Zumba was discovered by fitness instructor Alberto ‘Beto’ Perez in the mid ’90s when he forgot to bring his music to the class one day and had to improvise. He went to his car and took some Latin music, and decided to lead his class in some dance moves. In 2007, he was approached by three young entrepreneurs who trademarked this form of exercise as Zumba.
A Zumba dance workout involves grooving to Latin music with a mix of other pulsating beats, where the routines may consist of one or a combination of various Latin dance styles. Whether you are a beginner or an expert, there is a dance move in there that you can shake to as you melt those calories away.

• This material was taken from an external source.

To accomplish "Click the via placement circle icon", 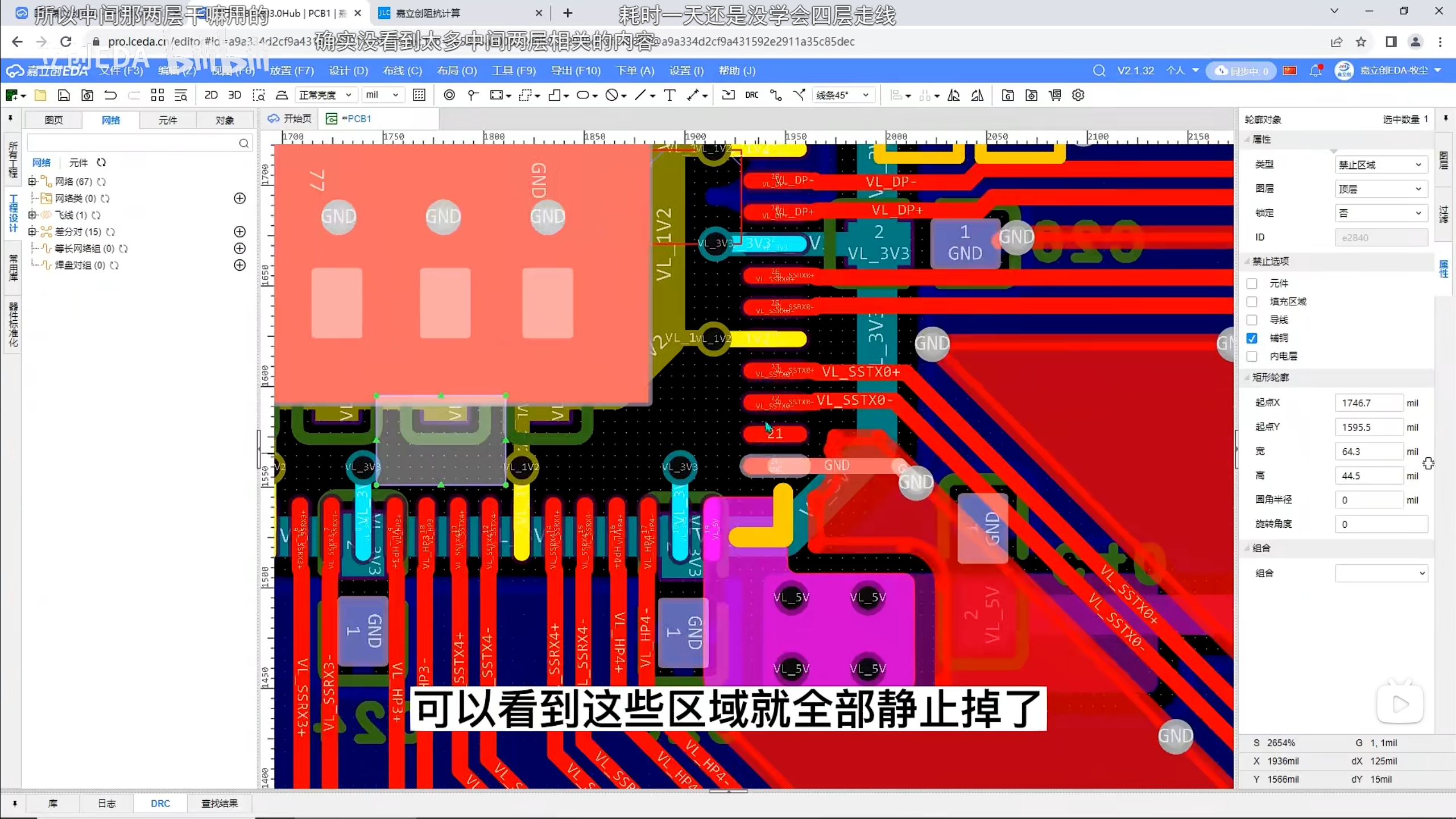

Here is a breakdown of the six Latin dance styles that are incorporated into a Zumba workout routine.
The national dance of Dominican Republic, merengue is used on every dancing occasion, and is also widely popular throughout the Caribbean and South America. The tempo of the dance varies a great deal with a sharp quickening in pace towards the end. An energetic dance, merengue is characterised by a heavy, easy-to-follow beat with congo drums, accordion, and guitar.
Mambo, meaning “conversation with the gods”, originated in Cuba and was made popular by Perez Prado. Considered as one of the most difficult of dances, it is limited to advance dancers. The original Mambo dance contains no breaking steps, as Cuban dancers describe the dance as feeling the music, where the sound and movement are merged through the body.

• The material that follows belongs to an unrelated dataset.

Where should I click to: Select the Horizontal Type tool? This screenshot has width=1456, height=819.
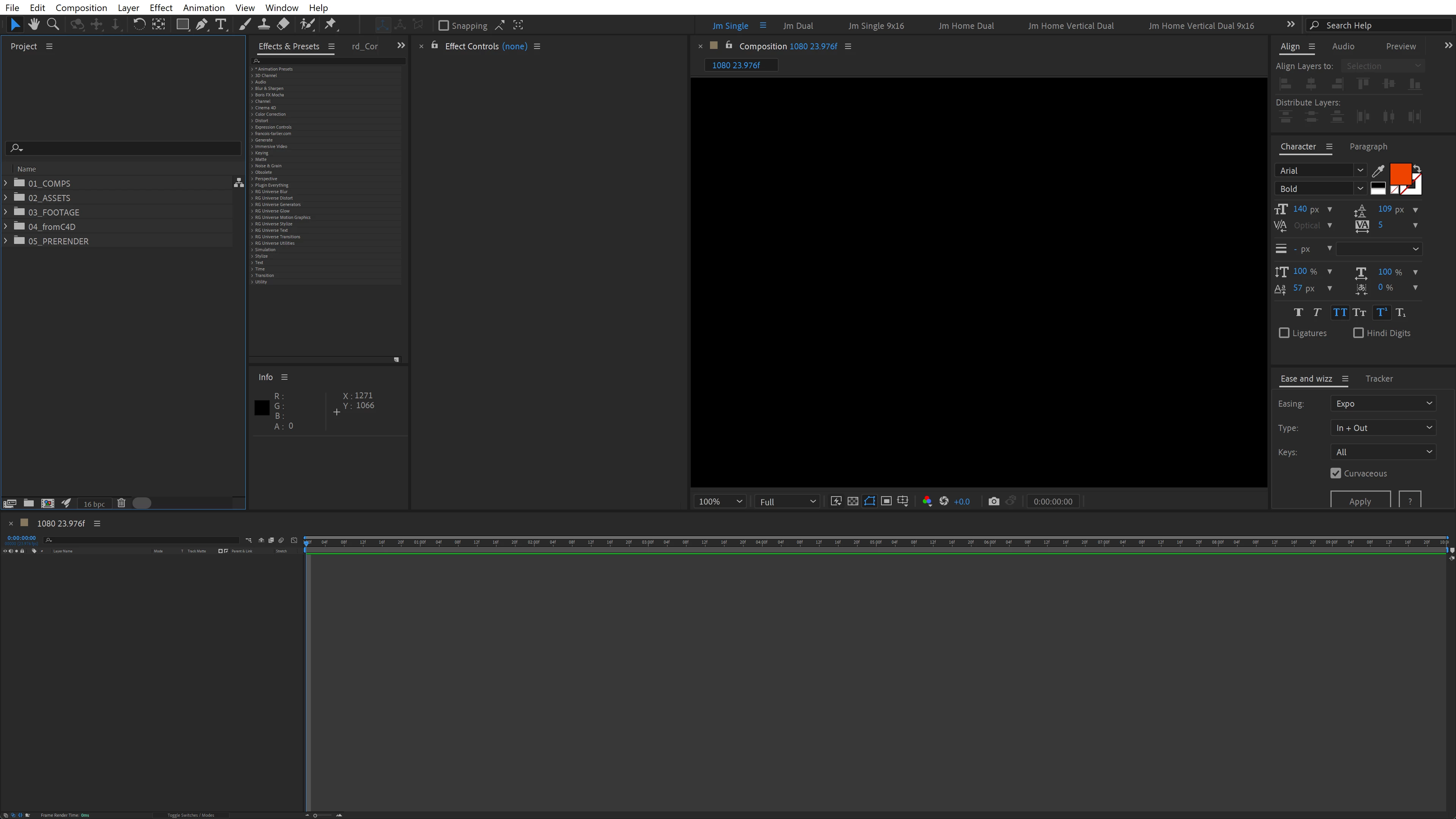click(221, 25)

Salsa is a blend of many different styles, cultures, and rhythms. The name salsa originated in New York because of the dancing and music created as a result of the mixture of different styles. Drawing from the various Latin dance forms, with a mix of Cuban and Caribbean cultures, salsa emphasises hip motion with a flirty, fun attitude. It is usually done at a faster tempo than other dances, with relatively smaller steps.

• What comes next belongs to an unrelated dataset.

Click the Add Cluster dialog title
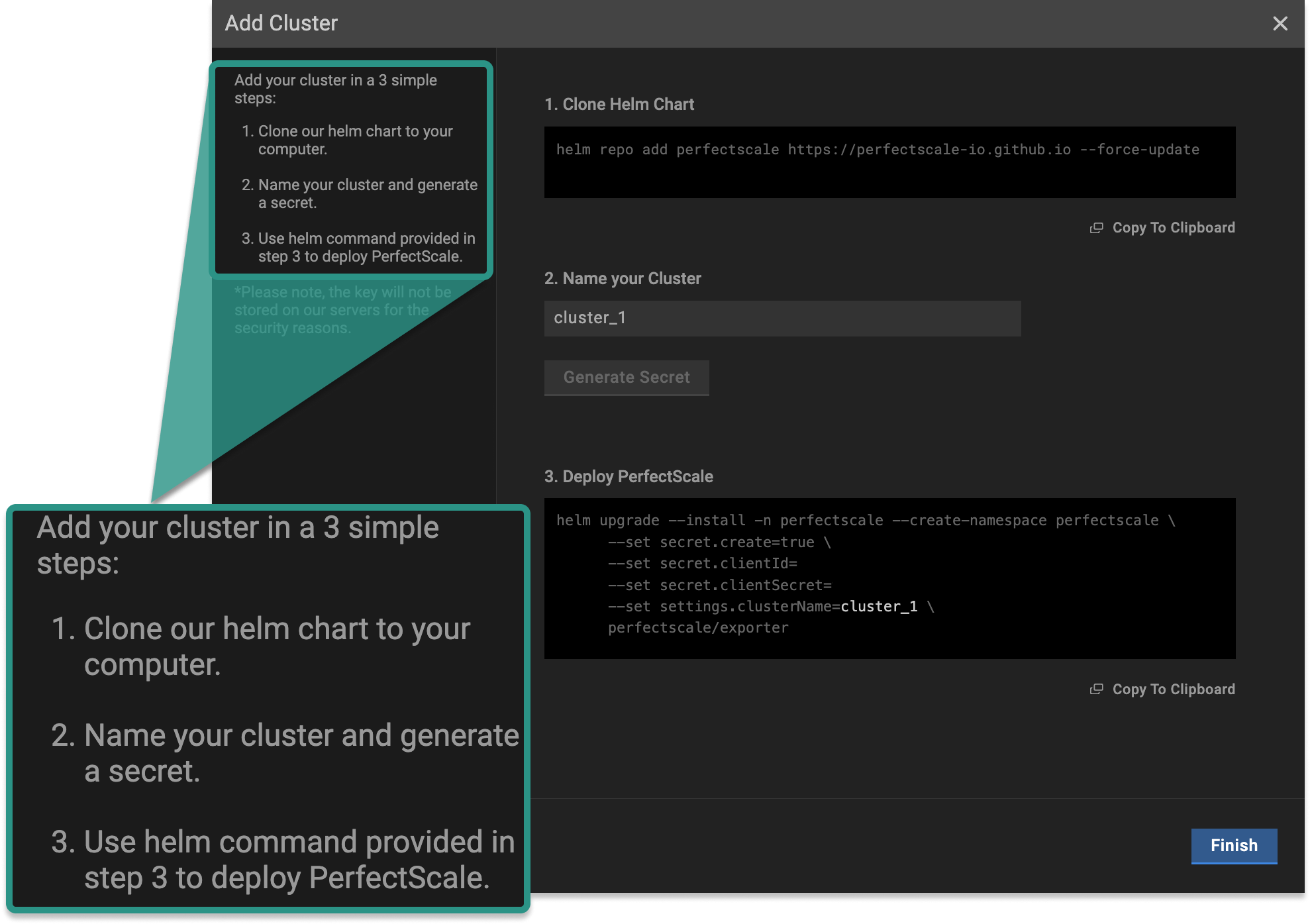This screenshot has width=1310, height=924. (281, 23)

This dance form traces its roots to Brazil, and is a popular dance danced during the street festivals and celebrations. Its steps are characterised by a downward bouncing or dropping action. This dance, hailed for its cultural expressions, has gained popularity owing to its festive style and mood. A fun dance music, it is famous for its sexy hip movements and has evolved to fit in with modern music.
This dance form originated as a courtship dance, and was later mixed with Amerindian, European, and African instruments, steps, and musical characteristics. It is gaining much attention with the emergence of younger musicians and new bands offering classic tones and sounds of cumbia blended with rock or other Latin American styles. The dance moves primarily focus on drums, though modern renditions use electronic influences as well.
An art form native to the Spanish regions, flamenco style of song and dance is also influenced from gypsy, Muslim, and Jewish cultures. This dance combines elements of Andalusian folk dance with Arabic elements like the finger cymbals, tambourines, and theatrical costuming. Instead of relying on any particular music, the dancers originally made sound with their bodies like hand-clapping, finger-snapping, and tongue-clicking.
Zumba also has other dance styles like cha-cha, reggaeton, and even, hip-hop, pop, and rock that are mixed to create an exhilarating dance routine. The biggest appeal of this workout is that one does not have to be a pro at dancing, as there are dance moves for every level. The toe-tapping, irresistible music pulls people out of their seats and gets them grooving, which also doubles as a complete body workout combining cardio, muscle conditioning, balance, and flexibility.
So, if you ever groaned thinking about going to the gym or for that early morning jog, put on your dancing shoes, enrol in a Zumba class and get ready to Zumba your way to great health!